Capítulo 12

La mujer les trajo un poco de comida, consistente en pan con mantequilla y mermelada y café caliente para beber. Los cuatro niños no estaban muy hambrientos, pero sí tenían sed. Se bebieron el café con ansia.

Jorge abrió la ventana y llamó despacito a Tim.

—¡Tim! Aquí hay algo para ti.

El perro continuaba allí abajo, observando y esperando. Sabía dónde se encontraba su ama. Había ladrado y lloriqueado por algún tiempo, pero ahora aparecía ya tranquilo.

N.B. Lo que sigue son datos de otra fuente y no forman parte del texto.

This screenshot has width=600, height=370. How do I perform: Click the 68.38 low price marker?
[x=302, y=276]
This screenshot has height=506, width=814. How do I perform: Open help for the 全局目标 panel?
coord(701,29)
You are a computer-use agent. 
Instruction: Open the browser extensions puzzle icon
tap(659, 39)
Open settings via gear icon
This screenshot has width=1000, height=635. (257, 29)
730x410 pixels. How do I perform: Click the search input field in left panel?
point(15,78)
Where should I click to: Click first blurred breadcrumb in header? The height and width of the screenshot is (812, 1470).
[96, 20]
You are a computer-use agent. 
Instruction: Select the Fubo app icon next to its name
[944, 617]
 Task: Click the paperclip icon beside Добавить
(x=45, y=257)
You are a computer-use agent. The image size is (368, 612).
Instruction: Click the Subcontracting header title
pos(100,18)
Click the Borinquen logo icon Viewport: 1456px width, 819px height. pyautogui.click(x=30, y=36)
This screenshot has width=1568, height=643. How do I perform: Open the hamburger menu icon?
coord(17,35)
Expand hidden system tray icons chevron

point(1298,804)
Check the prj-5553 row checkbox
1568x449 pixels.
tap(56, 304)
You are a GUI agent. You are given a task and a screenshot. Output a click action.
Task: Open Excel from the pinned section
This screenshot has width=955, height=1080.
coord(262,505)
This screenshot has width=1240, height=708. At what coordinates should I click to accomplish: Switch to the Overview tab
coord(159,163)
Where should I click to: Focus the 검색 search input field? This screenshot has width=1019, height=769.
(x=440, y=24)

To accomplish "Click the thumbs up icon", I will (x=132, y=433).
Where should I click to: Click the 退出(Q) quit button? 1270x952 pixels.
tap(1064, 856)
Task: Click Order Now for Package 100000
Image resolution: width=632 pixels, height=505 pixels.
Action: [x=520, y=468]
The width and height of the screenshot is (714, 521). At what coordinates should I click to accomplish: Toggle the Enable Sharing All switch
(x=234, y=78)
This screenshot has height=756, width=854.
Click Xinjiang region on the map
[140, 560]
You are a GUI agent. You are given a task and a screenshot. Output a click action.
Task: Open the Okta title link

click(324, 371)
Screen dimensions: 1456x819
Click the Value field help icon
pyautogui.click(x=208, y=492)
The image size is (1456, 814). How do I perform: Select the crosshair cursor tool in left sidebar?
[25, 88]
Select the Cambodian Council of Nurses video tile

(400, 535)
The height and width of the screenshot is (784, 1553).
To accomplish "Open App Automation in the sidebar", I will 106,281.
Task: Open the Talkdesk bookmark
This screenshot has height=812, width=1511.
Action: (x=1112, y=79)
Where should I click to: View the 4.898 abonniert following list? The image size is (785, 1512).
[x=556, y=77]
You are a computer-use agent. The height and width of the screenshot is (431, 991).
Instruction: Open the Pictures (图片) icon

Jorge estaba resuelta a hacerle entrar por el medio que fuese. Le dio todo su pan con mermelada, tirándoselo trozo a trozo y escuchando cómo lo devoraba. Hallaba algún consuelo en el pensamiento de que el viejo Tim sabía que ella pensaba en él.

—¡Escuchad! —dijo Julián viniendo del pasillo donde había permanecido algún tiempo al acecho—. Me parece que debiéramos apagar esta luz y que vosotros os acomodéis en los colchones. Colocaré un bulto en el mío y, así, si alguien viene, creerá que estoy en mi puesto. Pero no estaré.

—¿Adónde te irás, entonces? —preguntó Ana—. No nos dejes solos, por favor.

—Me esconderé en el pasillo, dentro del armario —explicó Julián—. Tengo el presentimiento de que nuestro agradable anfitrión, el señor Perton, se ocupará muy pronto de venir a encerrarnos con llave, y no tengo la menor intención de dejarme encerrar. Antes inspeccionará la habitación con su lámpara para ver si nos hemos dormido. Cuando se haya ido, os abriré y no habrá conseguido tenernos prisioneros.

—Es una idea estupenda —dijo Ana arropándose con una manta—. Es mejor que te metas en el armario cuando antes, Julián, no vaya a ser que nos cierren la puerta con llave para toda la noche.

Julián apagó la lámpara. Anduvo de puntillas hasta la puerta y salió, dejándola entreabierta. Ya en el pasillo, se dirigió hacia donde recordaba haber visto el armario. ¡Ah! ¡Allí estaba! Asió el mango y tiró. La puerta se abrió silenciosamente. Se deslizó dentro y dejó la puerta asimismo entreabierta para poder ver si alguien venía por el pasillo.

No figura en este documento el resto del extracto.